_What you need to do_. The records come next. Copy all of them exactly.

* * * * * * *

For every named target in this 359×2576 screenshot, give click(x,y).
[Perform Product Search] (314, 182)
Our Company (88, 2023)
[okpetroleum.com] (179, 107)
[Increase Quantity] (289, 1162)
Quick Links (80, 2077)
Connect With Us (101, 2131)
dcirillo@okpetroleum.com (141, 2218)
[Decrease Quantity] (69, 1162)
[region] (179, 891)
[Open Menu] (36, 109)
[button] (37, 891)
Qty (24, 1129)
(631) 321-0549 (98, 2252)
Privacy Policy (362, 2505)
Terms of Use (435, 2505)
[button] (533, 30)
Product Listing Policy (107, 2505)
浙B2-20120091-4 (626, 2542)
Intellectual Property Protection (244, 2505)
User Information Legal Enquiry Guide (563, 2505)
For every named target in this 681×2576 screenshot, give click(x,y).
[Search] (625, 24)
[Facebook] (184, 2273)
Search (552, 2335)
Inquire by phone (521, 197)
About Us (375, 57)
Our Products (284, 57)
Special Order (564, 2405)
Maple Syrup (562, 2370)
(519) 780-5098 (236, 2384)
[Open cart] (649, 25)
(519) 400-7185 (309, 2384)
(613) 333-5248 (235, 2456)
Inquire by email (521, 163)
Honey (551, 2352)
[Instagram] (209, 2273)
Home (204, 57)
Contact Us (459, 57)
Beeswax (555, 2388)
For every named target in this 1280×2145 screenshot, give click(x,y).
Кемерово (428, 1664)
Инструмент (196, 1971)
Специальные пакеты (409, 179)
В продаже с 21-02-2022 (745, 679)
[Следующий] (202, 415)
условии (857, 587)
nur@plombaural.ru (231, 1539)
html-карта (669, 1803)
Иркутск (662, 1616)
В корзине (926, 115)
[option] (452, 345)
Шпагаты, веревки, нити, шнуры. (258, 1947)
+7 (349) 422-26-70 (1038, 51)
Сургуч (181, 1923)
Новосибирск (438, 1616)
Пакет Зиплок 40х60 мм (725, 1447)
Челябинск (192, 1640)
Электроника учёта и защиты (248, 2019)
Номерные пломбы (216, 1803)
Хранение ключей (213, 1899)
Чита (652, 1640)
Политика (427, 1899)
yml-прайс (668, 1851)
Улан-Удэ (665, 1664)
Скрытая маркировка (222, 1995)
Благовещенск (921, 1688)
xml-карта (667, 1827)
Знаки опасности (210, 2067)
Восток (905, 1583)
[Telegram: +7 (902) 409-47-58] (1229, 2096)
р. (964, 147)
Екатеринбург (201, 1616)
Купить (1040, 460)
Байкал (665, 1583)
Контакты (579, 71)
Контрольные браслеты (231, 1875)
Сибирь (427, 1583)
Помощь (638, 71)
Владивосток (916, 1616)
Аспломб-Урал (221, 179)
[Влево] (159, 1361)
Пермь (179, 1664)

* * * * * * *

_Written answer_.
For every named target in this 359×2576 screenshot, give click(x,y).
[Perform Product Search] (314, 182)
Our Company (88, 2023)
[okpetroleum.com] (179, 107)
[Increase Quantity] (289, 1162)
Quick Links (80, 2077)
Connect With Us (101, 2131)
dcirillo@okpetroleum.com (141, 2218)
[Decrease Quantity] (69, 1162)
[region] (179, 891)
[Open Menu] (36, 109)
[button] (37, 891)
Qty (24, 1129)
(631) 321-0549 (98, 2252)
Privacy Policy (362, 2505)
Terms of Use (435, 2505)
[button] (533, 30)
Product Listing Policy (107, 2505)
浙B2-20120091-4 (626, 2542)
Intellectual Property Protection (244, 2505)
User Information Legal Enquiry Guide (563, 2505)
For every named target in this 681×2576 screenshot, give click(x,y).
[Search] (625, 24)
[Facebook] (184, 2273)
Search (552, 2335)
Inquire by phone (521, 197)
About Us (375, 57)
Our Products (284, 57)
Special Order (564, 2405)
Maple Syrup (562, 2370)
(519) 780-5098 (236, 2384)
[Open cart] (649, 25)
(519) 400-7185 (309, 2384)
(613) 333-5248 (235, 2456)
Inquire by email (521, 163)
Honey (551, 2352)
[Instagram] (209, 2273)
Home (204, 57)
Contact Us (459, 57)
Beeswax (555, 2388)
For every named target in this 1280×2145 screenshot, give click(x,y).
Кемерово (428, 1664)
Инструмент (196, 1971)
Специальные пакеты (409, 179)
В продаже с 21-02-2022 (745, 679)
[Следующий] (202, 415)
условии (857, 587)
nur@plombaural.ru (231, 1539)
html-карта (669, 1803)
Иркутск (662, 1616)
В корзине (926, 115)
[option] (452, 345)
Шпагаты, веревки, нити, шнуры. (258, 1947)
+7 (349) 422-26-70 (1038, 51)
Сургуч (181, 1923)
Новосибирск (438, 1616)
Пакет Зиплок 40х60 мм (725, 1447)
Челябинск (192, 1640)
Электроника учёта и защиты (248, 2019)
Номерные пломбы (216, 1803)
Хранение ключей (213, 1899)
Чита (652, 1640)
Политика (427, 1899)
yml-прайс (668, 1851)
Улан-Удэ (665, 1664)
Скрытая маркировка (222, 1995)
Благовещенск (921, 1688)
xml-карта (667, 1827)
Знаки опасности (210, 2067)
Восток (905, 1583)
[Telegram: +7 (902) 409-47-58] (1229, 2096)
р. (964, 147)
Екатеринбург (201, 1616)
Купить (1040, 460)
Байкал (665, 1583)
Контакты (579, 71)
Контрольные браслеты (231, 1875)
Сибирь (427, 1583)
Помощь (638, 71)
Владивосток (916, 1616)
Аспломб-Урал (221, 179)
[Влево] (159, 1361)
Пермь (179, 1664)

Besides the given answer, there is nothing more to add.